[begin SUPPLIED DATA]
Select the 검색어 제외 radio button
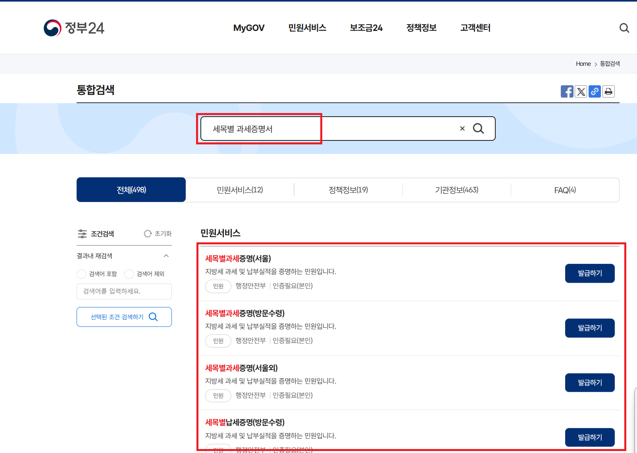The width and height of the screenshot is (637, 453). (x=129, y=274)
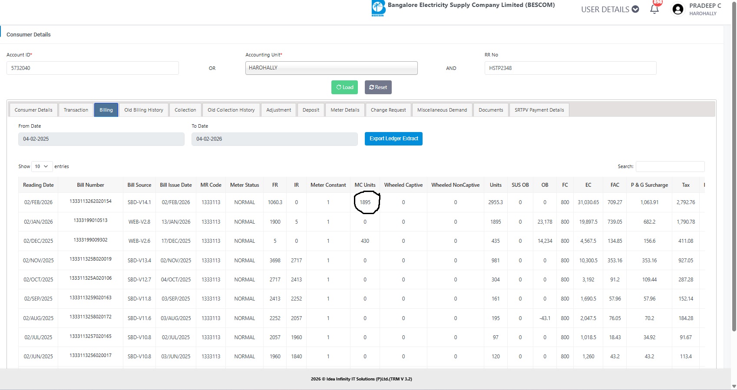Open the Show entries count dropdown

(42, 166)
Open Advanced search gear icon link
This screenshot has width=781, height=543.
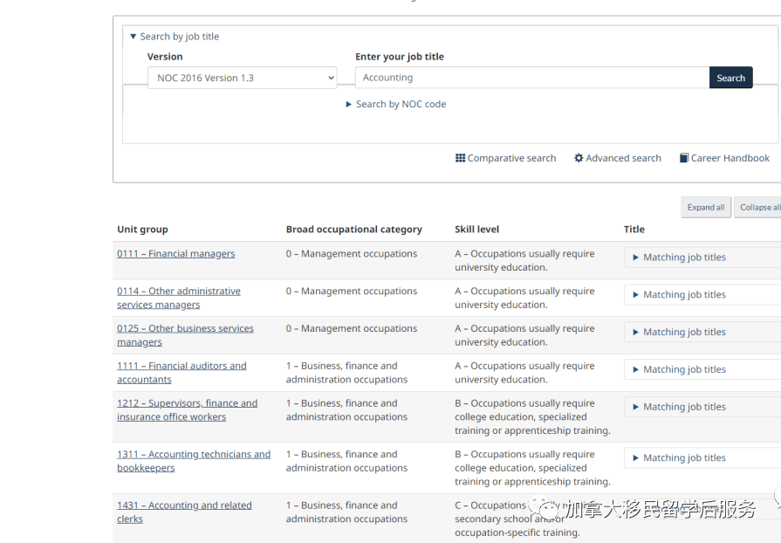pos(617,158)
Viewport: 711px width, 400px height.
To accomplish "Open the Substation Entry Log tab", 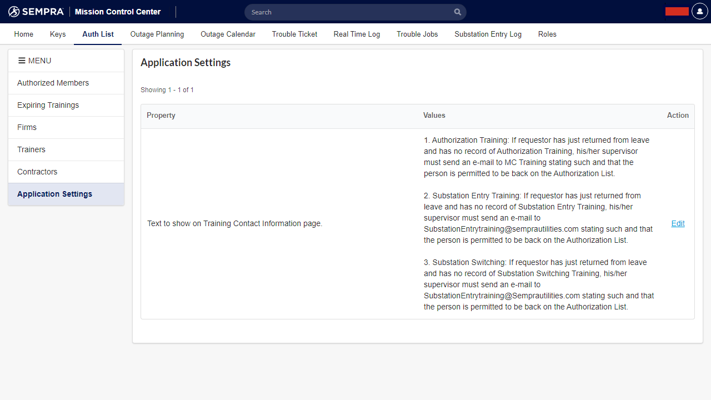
[end SUPPLIED DATA]
§ **WRITTEN EXERCISE**
Swap "radio button" for "option button" in all of the records above and write them out again, leaving everything else unchanged. Omit the pictures from your answer.

§ **FINAL RESULT**
Select the 검색어 제외 option button
The width and height of the screenshot is (637, 453). (x=129, y=274)
Open the Show entries count dropdown

(42, 166)
Open Advanced search gear icon link
This screenshot has width=781, height=543.
pos(617,158)
Viewport: 711px width, 400px height.
To accomplish "Open the Substation Entry Log tab", 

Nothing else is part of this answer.